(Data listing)
-------

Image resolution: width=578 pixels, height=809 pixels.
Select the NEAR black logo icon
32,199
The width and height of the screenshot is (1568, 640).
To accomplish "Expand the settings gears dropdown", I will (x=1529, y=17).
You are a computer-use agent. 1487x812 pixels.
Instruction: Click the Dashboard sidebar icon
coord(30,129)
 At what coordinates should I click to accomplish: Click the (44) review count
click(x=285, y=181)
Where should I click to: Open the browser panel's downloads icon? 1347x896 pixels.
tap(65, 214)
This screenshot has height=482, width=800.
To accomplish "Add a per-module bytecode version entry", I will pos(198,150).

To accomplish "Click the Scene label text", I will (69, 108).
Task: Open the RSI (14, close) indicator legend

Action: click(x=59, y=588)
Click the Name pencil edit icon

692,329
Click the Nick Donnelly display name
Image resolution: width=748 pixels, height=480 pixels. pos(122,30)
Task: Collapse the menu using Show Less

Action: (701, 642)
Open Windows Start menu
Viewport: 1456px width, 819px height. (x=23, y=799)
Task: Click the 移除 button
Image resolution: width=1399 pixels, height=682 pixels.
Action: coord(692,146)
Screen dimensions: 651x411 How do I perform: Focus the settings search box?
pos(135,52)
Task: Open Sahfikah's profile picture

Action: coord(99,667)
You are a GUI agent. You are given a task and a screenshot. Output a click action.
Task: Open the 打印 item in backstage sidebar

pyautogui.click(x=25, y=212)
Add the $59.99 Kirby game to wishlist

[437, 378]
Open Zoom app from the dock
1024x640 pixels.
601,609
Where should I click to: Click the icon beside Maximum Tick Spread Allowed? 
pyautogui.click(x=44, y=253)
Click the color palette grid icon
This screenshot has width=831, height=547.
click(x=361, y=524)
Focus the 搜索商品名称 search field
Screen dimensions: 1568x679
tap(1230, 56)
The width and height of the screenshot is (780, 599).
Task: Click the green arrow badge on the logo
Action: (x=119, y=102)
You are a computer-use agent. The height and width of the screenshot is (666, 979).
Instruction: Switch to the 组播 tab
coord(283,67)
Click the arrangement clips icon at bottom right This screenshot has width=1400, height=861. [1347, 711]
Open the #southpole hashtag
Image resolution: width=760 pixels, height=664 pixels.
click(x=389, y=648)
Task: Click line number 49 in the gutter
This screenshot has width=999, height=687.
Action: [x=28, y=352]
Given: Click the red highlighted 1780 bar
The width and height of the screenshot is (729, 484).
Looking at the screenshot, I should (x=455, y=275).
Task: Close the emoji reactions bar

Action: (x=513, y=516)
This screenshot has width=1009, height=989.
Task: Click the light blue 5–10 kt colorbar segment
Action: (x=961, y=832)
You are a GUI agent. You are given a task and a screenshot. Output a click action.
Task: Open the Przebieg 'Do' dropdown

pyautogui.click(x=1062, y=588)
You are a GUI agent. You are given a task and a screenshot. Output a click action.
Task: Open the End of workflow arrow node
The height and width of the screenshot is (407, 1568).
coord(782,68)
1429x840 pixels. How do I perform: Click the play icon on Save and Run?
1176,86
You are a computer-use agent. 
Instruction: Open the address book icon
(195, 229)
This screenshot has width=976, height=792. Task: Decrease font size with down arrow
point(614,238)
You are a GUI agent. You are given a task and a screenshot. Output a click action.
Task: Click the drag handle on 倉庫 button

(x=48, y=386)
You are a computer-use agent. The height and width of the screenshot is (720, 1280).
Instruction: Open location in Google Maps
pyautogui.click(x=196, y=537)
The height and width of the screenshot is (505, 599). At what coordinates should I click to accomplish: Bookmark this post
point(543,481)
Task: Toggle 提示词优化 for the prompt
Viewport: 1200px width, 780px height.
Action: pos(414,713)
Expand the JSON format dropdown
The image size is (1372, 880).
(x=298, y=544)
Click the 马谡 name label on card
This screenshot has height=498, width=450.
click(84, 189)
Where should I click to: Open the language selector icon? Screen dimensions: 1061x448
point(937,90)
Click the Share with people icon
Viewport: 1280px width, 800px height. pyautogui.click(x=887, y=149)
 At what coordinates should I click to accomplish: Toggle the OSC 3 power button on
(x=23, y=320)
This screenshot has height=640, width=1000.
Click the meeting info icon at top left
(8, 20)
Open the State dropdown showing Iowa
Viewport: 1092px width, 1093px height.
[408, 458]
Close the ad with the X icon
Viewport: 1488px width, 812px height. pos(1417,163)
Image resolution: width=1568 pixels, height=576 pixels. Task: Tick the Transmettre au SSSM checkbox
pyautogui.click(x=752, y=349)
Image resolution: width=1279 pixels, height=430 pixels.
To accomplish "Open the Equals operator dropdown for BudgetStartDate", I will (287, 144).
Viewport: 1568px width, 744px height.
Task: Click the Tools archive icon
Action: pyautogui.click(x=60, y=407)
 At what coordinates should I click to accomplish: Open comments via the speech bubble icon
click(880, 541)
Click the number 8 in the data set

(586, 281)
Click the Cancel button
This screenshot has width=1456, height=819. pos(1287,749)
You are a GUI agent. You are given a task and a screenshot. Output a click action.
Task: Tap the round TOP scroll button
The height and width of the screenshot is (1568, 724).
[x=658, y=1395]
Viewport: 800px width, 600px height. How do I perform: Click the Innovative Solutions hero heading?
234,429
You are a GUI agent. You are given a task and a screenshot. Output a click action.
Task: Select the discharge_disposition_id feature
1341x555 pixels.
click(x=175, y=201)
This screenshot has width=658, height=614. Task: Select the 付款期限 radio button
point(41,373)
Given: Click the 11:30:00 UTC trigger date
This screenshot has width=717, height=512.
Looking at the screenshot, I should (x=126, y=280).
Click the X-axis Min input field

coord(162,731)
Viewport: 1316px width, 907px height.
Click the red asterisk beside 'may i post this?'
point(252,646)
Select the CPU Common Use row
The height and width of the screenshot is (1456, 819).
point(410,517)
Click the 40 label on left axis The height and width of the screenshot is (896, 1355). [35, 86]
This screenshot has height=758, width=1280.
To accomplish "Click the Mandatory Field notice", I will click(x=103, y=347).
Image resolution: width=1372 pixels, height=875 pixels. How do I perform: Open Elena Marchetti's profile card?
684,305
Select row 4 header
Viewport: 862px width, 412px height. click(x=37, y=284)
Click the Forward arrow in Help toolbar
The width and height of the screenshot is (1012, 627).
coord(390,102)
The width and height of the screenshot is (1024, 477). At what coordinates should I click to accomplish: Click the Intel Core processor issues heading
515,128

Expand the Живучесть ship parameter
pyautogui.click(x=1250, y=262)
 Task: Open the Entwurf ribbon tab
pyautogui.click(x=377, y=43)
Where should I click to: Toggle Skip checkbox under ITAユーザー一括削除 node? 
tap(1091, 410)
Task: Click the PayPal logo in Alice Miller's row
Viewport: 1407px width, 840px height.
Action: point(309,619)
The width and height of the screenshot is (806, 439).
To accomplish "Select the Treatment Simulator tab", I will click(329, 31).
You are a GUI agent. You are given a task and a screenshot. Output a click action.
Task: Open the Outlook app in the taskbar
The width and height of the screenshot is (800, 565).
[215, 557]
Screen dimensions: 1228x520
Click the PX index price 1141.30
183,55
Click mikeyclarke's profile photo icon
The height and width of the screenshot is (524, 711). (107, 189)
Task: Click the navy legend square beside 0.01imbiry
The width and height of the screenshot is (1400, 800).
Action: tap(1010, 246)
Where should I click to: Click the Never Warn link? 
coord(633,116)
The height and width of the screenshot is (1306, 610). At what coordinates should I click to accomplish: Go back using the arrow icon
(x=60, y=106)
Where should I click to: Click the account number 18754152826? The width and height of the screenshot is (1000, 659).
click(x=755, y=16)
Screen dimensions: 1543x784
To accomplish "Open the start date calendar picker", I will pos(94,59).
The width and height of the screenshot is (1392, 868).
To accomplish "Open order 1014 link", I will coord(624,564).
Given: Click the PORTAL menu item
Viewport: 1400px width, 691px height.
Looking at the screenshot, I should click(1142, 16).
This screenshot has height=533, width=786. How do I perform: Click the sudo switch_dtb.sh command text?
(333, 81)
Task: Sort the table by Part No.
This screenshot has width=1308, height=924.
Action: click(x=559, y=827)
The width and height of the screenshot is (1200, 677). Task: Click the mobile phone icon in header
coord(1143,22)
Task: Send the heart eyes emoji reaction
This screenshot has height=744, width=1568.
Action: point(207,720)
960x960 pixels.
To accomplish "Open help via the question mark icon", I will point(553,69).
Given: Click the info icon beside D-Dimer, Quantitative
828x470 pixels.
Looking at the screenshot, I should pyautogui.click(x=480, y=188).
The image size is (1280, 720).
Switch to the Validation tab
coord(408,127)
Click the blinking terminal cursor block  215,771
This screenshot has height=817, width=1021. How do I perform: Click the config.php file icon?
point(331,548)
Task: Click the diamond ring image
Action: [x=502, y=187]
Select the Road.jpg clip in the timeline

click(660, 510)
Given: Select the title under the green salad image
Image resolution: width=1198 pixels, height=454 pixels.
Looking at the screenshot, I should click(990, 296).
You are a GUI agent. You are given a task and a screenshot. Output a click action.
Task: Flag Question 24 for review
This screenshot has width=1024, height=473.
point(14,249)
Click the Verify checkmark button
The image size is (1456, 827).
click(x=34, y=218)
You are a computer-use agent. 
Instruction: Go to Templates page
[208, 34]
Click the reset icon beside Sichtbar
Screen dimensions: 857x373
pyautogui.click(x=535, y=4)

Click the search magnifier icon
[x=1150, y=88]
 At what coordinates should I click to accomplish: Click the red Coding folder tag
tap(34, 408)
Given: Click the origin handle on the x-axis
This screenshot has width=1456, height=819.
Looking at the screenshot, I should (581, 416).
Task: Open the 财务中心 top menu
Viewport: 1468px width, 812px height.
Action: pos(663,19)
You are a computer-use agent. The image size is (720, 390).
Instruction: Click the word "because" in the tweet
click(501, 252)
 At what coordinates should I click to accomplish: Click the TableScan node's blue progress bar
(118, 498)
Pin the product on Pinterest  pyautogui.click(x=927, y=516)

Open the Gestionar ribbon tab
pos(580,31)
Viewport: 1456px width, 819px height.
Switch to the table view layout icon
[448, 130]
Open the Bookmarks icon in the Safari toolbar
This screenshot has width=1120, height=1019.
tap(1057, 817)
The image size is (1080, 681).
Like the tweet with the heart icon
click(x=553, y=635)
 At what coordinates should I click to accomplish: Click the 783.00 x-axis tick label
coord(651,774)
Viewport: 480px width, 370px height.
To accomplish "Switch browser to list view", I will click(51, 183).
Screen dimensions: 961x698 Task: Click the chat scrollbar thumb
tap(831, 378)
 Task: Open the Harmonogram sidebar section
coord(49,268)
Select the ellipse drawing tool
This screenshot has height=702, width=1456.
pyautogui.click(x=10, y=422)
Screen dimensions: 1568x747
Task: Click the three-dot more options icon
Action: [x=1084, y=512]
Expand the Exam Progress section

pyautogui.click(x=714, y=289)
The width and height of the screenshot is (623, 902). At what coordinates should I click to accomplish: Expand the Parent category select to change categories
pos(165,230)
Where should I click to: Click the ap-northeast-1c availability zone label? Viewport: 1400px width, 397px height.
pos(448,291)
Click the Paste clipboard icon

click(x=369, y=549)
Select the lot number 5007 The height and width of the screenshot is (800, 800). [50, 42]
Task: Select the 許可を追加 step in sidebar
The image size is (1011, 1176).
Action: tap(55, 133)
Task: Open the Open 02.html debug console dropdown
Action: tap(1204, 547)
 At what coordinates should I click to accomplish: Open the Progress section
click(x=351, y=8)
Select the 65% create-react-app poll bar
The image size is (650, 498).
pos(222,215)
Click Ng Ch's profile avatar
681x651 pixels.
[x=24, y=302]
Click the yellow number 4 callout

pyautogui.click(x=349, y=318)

-------

■ YOUR TASK ■
Substitute "batch number" for "lot number" in the part of the data that opens with the line containing "Where should I click to: Click the ap-northeast-1c" and closes with the line containing "Select the lot". Write out only those lines, with everything else left unchanged.

■ REPLY TO THE EXERCISE ■
Where should I click to: Click the ap-northeast-1c availability zone label? Viewport: 1400px width, 397px height.
pos(448,291)
Click the Paste clipboard icon

click(x=369, y=549)
Select the batch number 5007 The height and width of the screenshot is (800, 800). [50, 42]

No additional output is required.